Kimmich engagierte für seine Einheiten laut Bild-Zeitung private Trainer von der "Münchner Fußballschule". Alles für das große Ziel, sich zum Start des EM-Jahres mit dem Länderspiel in Lyon gegen Frankreich (21 Uhr/LIVE in der Flashscore Audioreportage) bestmöglich vorbereitet zu präsentieren. Die ersten Früchte dieser Extraschichten waren zuletzt schon beim FC Bayern zu sehen.
Dort wurde der 29-Jährige - wie nun in der Nationalmannschaft - von Trainer Thomas Tuchel bereits Ende Februar nach hinten rechts gezogen und fremdelte zunächst mit der bekannten Rolle. Zuletzt aber zeigte Kimmich sich dort deutlich verbessert. "Joshua hat in seiner Karriere bewiesen, dass er ein herausragender Rechtsverteidiger sein kann", sagte Mitspieler Leon Goretzka: "Ich kenne keinen Rechtsverteidiger auf der Welt, der auf dieser Position so viel Einfluss auf das Spiel haben kann."

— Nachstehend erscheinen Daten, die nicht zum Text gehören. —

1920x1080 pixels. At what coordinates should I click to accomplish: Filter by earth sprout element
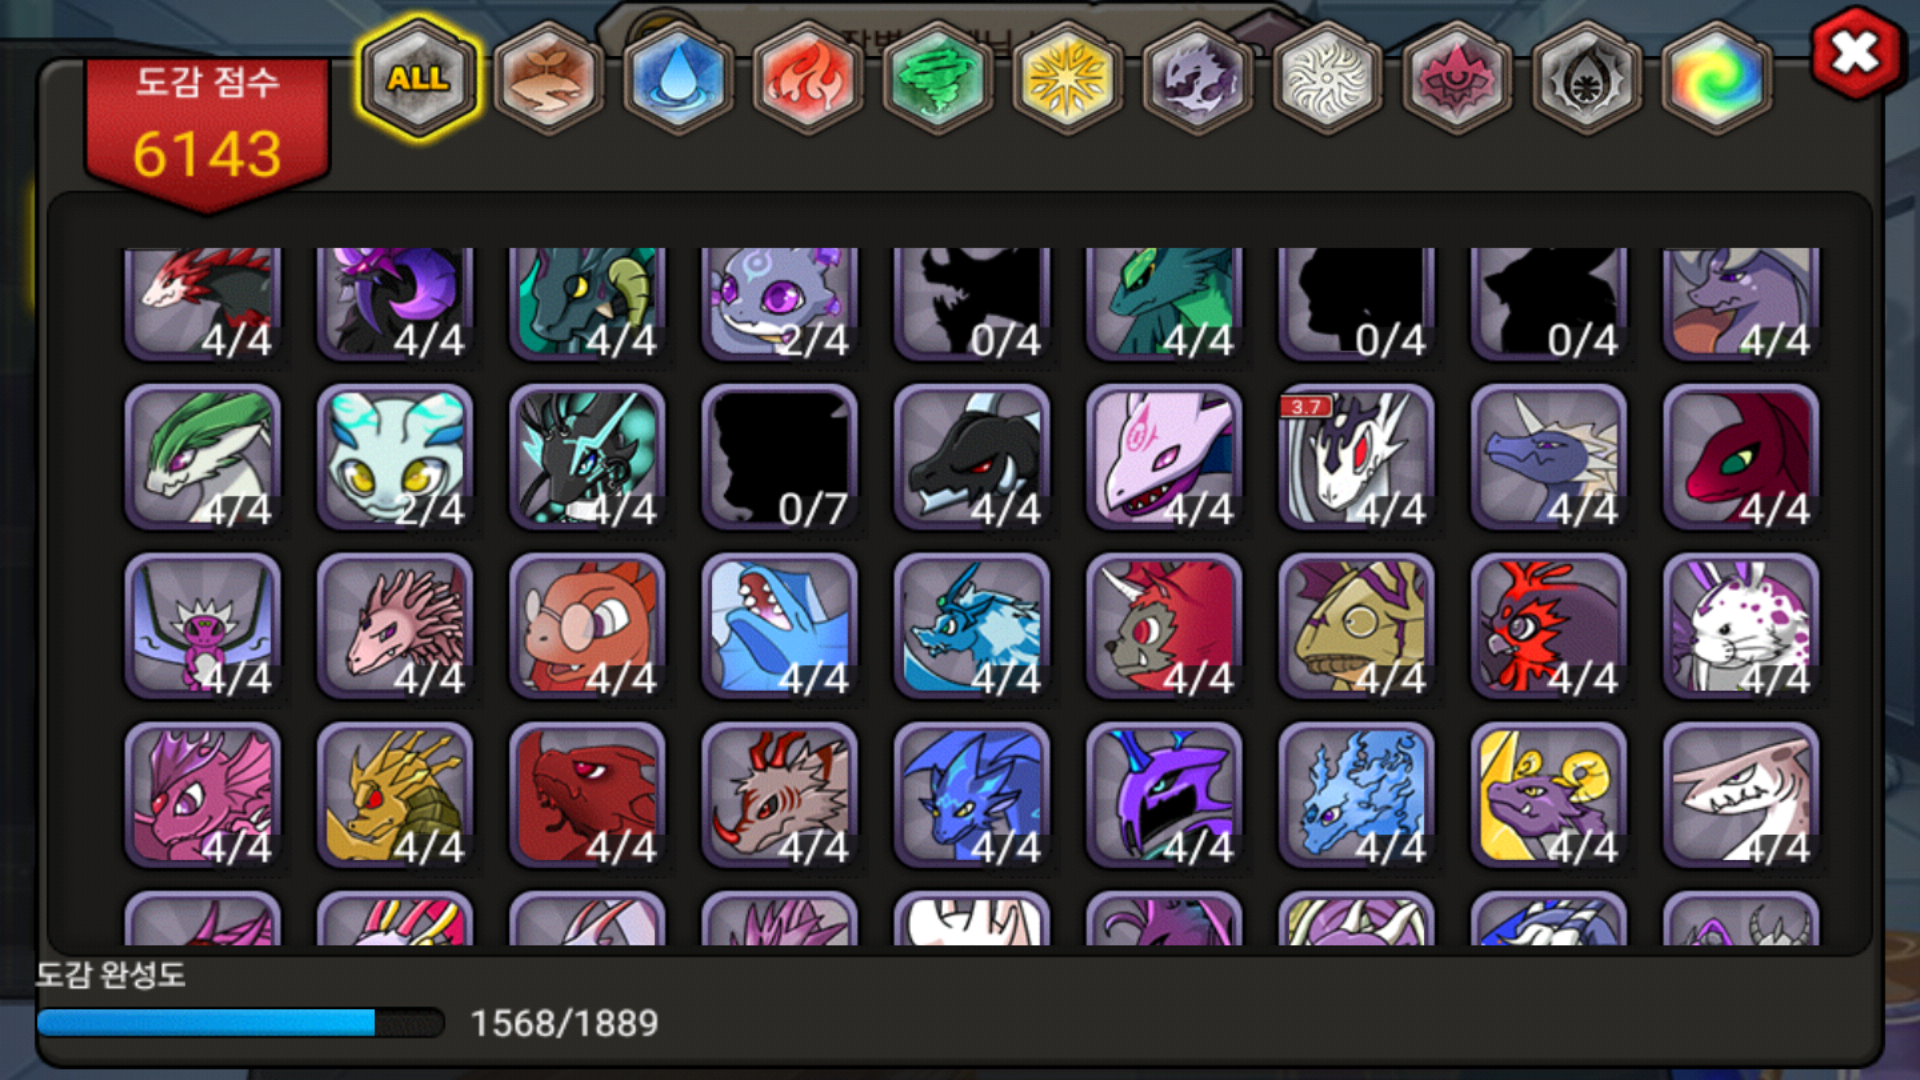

Vorschau Frankreich vs. Deutschland
Nagelsmann: Kein direkter Zusammenhang mit Kroos-Rückkehr
Das liegt auch daran, dass Kimmich, der ewige Ehrgeizling und Mann mit dem Helfersyndrom, über Jahre in der Mittelfeldzentrale zu Hause war. Doch zu Beginn seiner DFB-Karriere oder beim Münchner Champions-League-Triumph 2020 zeigte er seinen großen Wert auch hinten rechts als Lahm-Erbe. Im DFB-Team rückte er nach dem WM-Desaster 2018 und dem Abschied von Sami Khedira aber in die Mitte, wo er mit Ausnahme der EM 2021, für die Joachim Löw auf ein 3-5-2 mit Kimmich als Schienenspieler umstellte, über Jahre gesetzt war. Die Position rechts hinten blieb eine Baustelle.
Löws Nachfolger Hansi Flick konnte sie nicht schließen und entschied sich in einer Panikaktion vor dem Gruppenfinale bei der WM 2022, Kimmich doch wieder nach hinten zu ziehen - das peinliche Aus konnte er so nicht verhindern. Und auch seinen Job verlor Flick bald - nach einem blamablen 1:4 gegen Japan, in dem er Kimmich erstmals seit Katar wieder als Verteidiger aufgeboten hatte.
Als ihm Julian Nagelsmann als Bundestrainer folgte, schien Kimmich wieder als Mittelfeld-Dirigent gesetzt. Doch nach den Ohrfeigen im November plante Nagelsmann um: Er holte Toni Kroos fürs Zentrum zurück - und schob Kimmich erneut nach außen.
"Er hätte im Übrigen auch rechts hinten gespielt, wenn Kroos nicht zurückgekehrt wäre", sagte Nagelsmann und stellte klar: "Bei der Nationalmannschaft muss man sich unterordnen. Da ist man ein Diener für sein Land. Kimmich ist das."
In der Tat: "Ich habe noch nie gesagt, dass mir das keinen Spaß macht oder ich das nicht spielen möchte", sagte Kimmich im Januar und betonte: "Ich liebe es, auf dem Platz zu sein. Und dann ist es für mich zweitrangig, wo ich spiele."